▶ Required work:
Copy out precisely the lines of the material that follows, beginning with the line containing "Instruction: Click the" and ending with its last line; exclude pictures.

[Data for analysis — start]

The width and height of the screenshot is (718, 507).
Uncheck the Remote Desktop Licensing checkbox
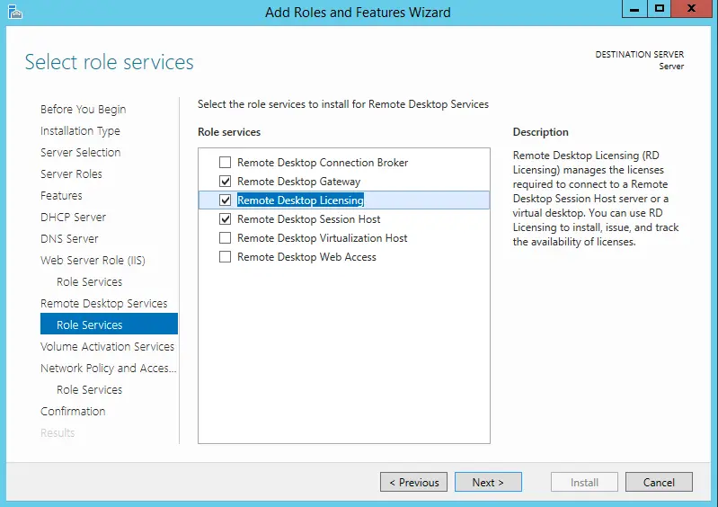(225, 200)
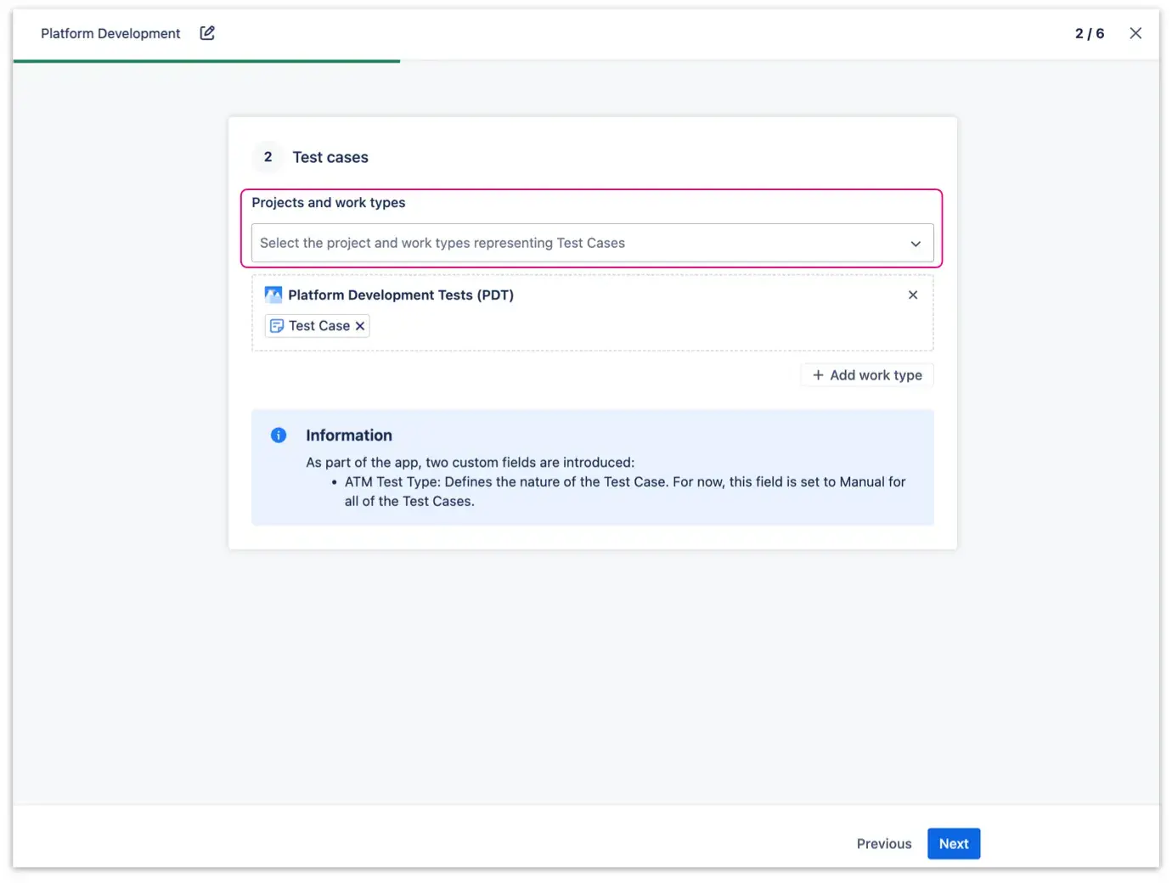Click the blue Information info icon

pos(278,435)
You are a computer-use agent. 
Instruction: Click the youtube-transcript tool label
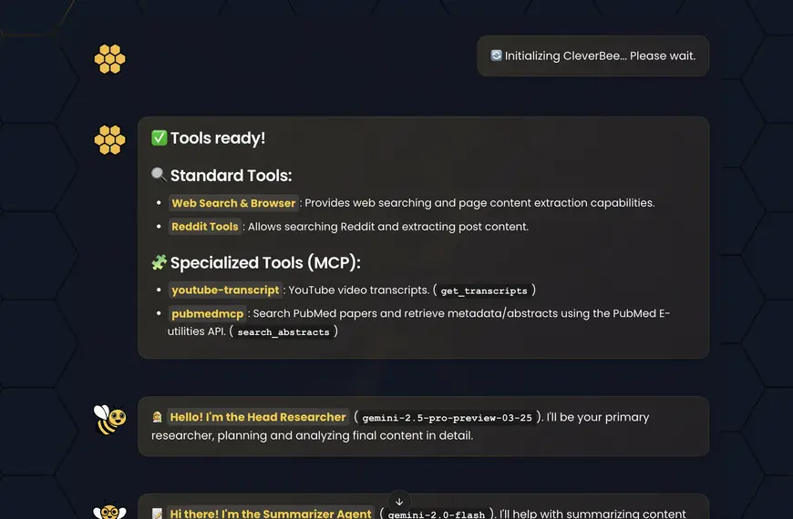(225, 290)
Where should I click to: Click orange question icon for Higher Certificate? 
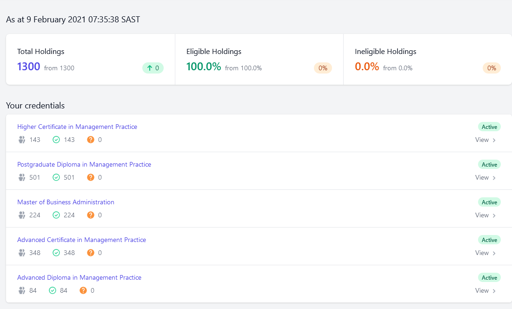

[Data for analysis — finish]

▶ Task response:
Instruction: Click the youtube-transcript tool label
(225, 290)
Where should I click to: Click orange question icon for Higher Certificate? 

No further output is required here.